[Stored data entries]
>>>
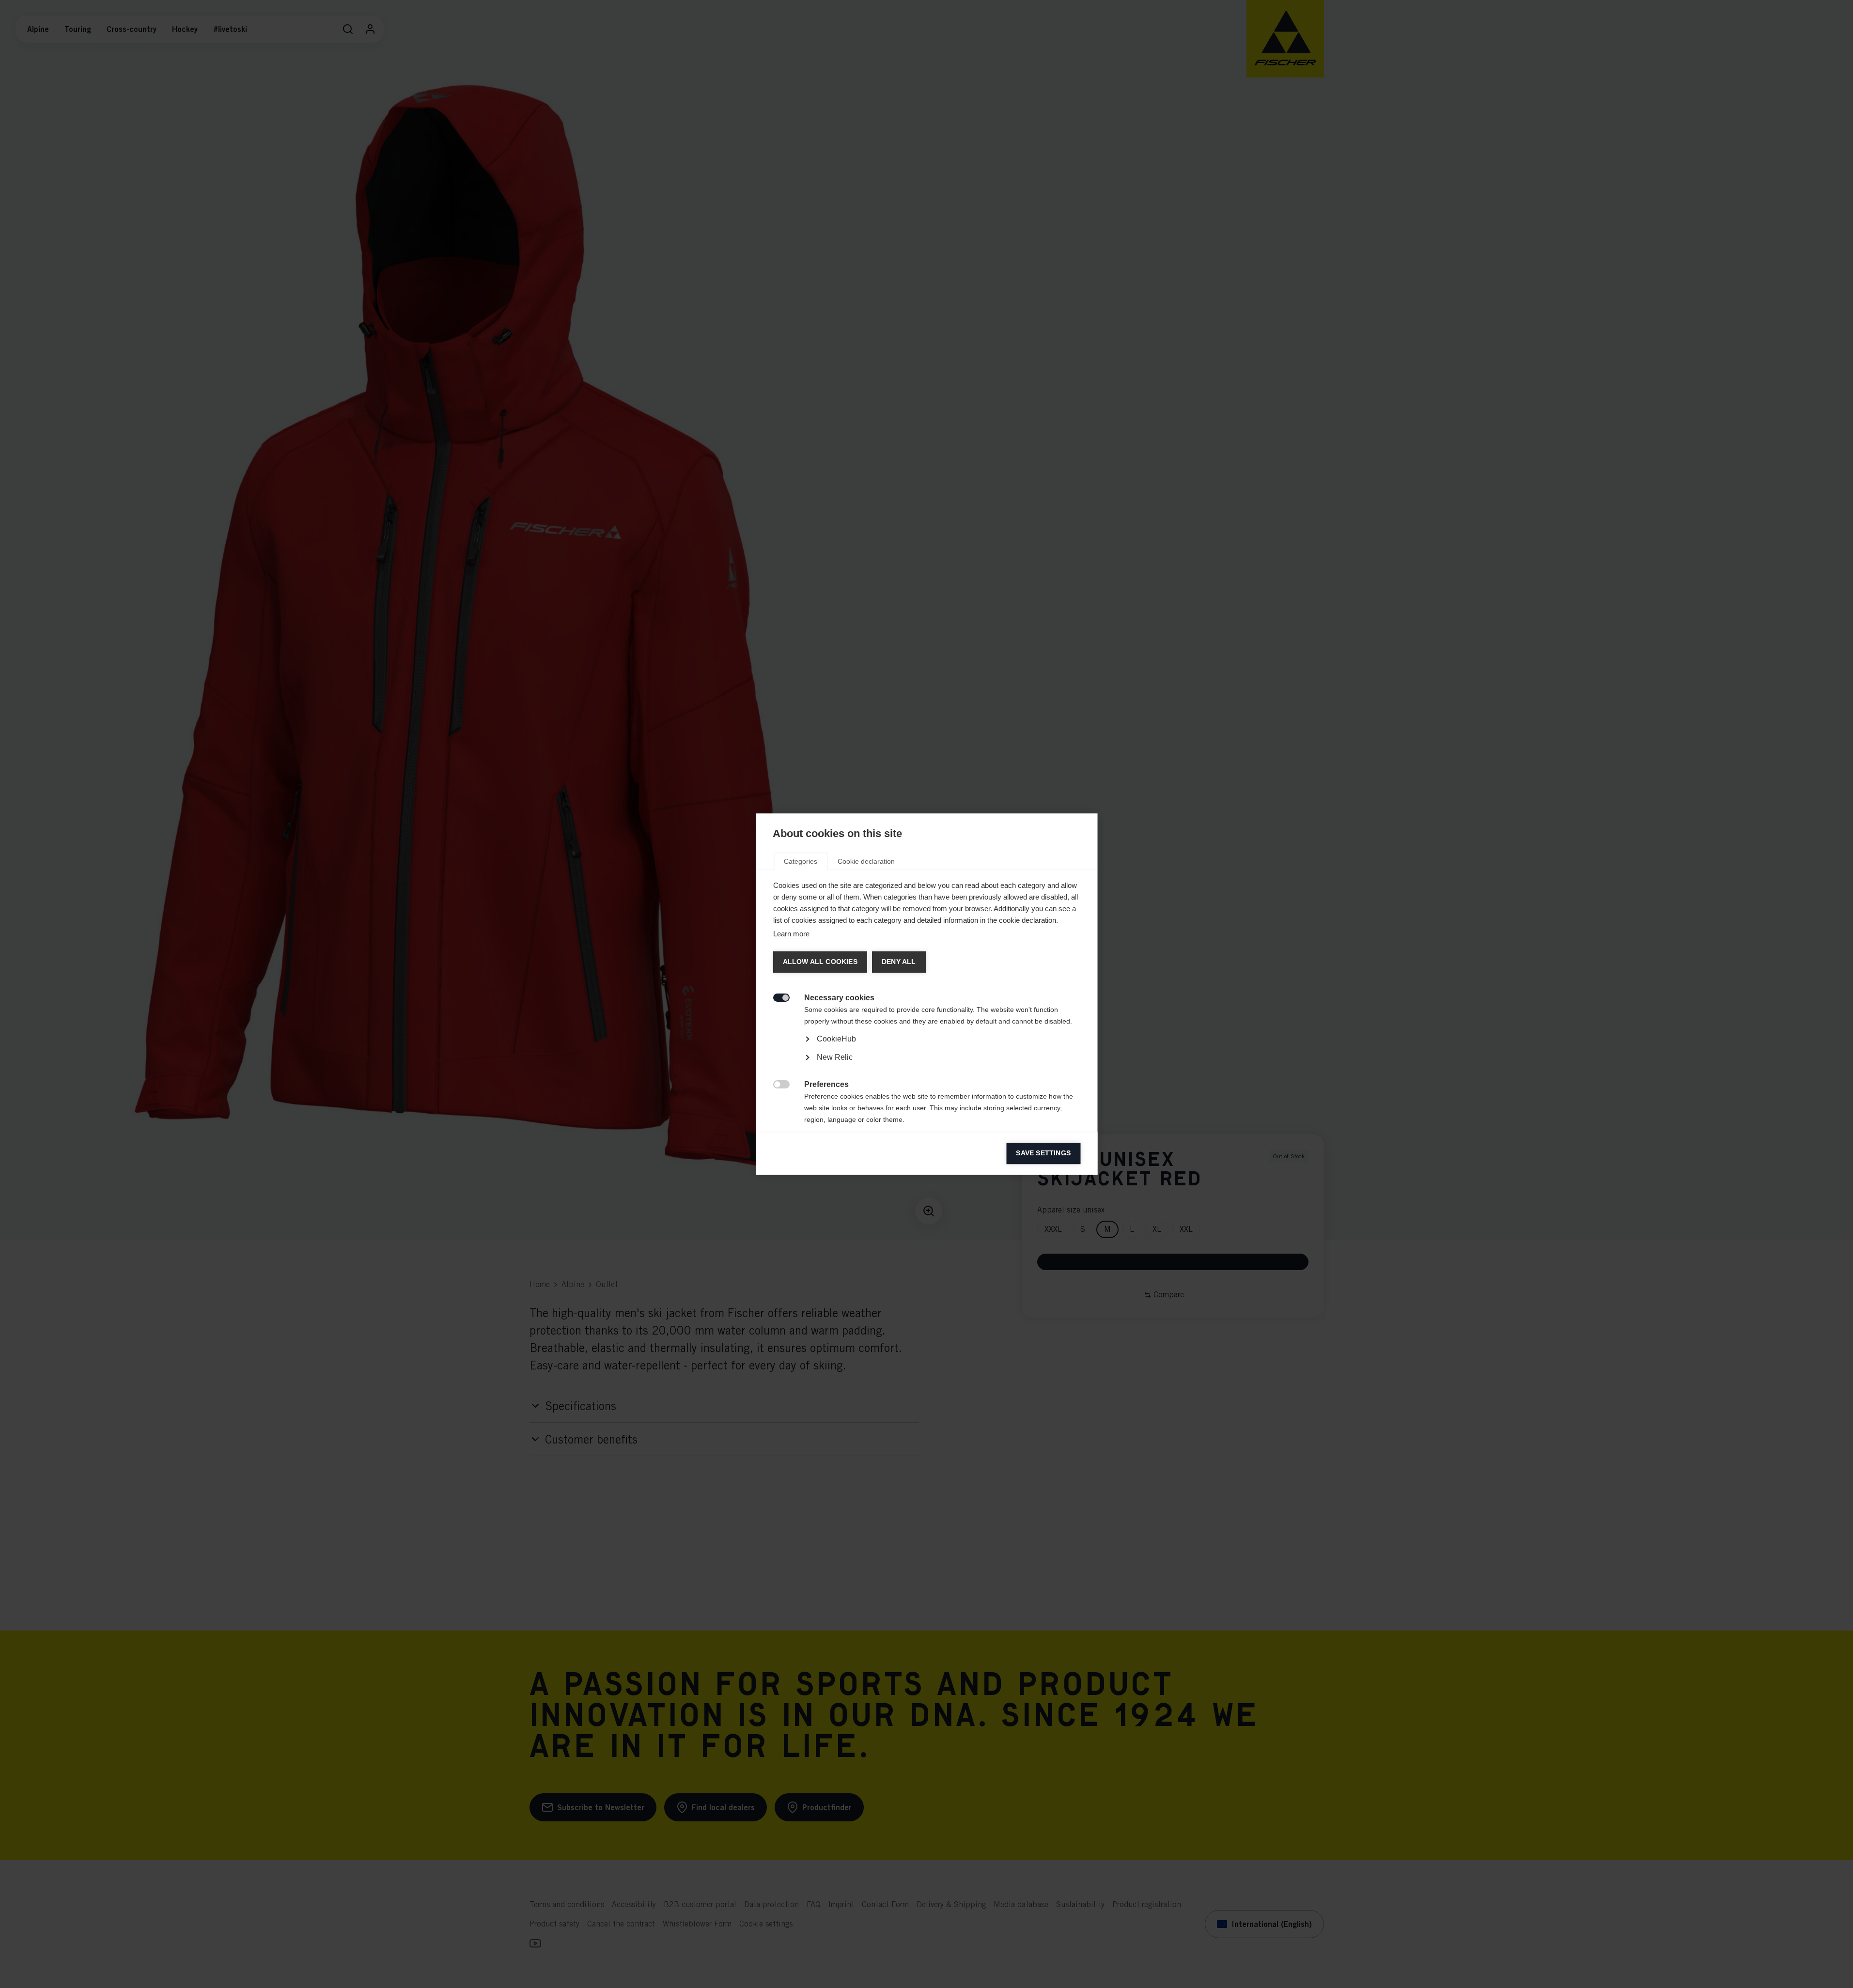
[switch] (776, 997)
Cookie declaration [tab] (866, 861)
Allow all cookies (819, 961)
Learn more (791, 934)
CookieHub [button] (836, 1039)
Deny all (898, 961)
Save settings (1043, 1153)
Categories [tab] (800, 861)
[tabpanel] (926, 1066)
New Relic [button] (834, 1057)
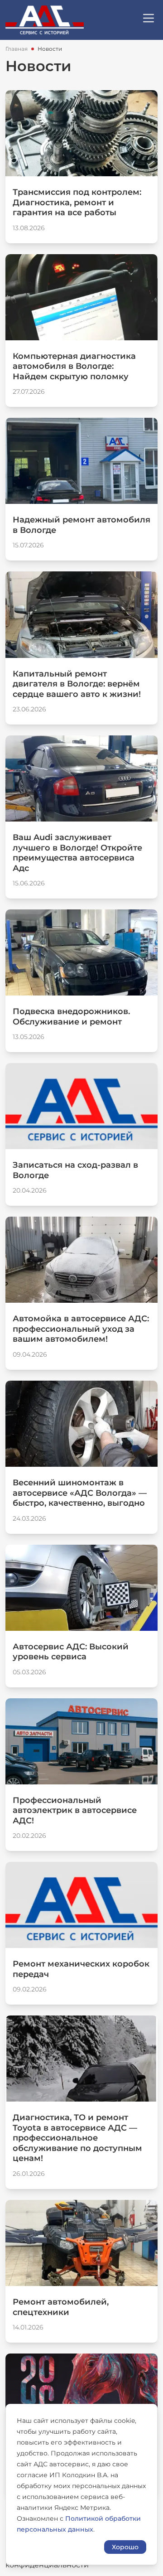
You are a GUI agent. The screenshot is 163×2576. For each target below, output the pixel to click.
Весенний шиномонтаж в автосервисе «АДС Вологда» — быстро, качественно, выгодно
<<<
TASK DESCRIPTION — In the copy, include every record exactly and no pictures.

ANSWER BOX —
[switch] (776, 997)
Cookie declaration [tab] (866, 861)
Allow all cookies (819, 961)
Learn more (791, 934)
CookieHub [button] (836, 1039)
Deny all (898, 961)
Save settings (1043, 1153)
Categories [tab] (800, 861)
[tabpanel] (926, 1066)
New Relic [button] (834, 1057)
You are a GUI agent. The screenshot is 163×2576. For each target below, output the pixel to click.
Весенний шиномонтаж в автосервисе «АДС Вологда» — быстро, качественно, выгодно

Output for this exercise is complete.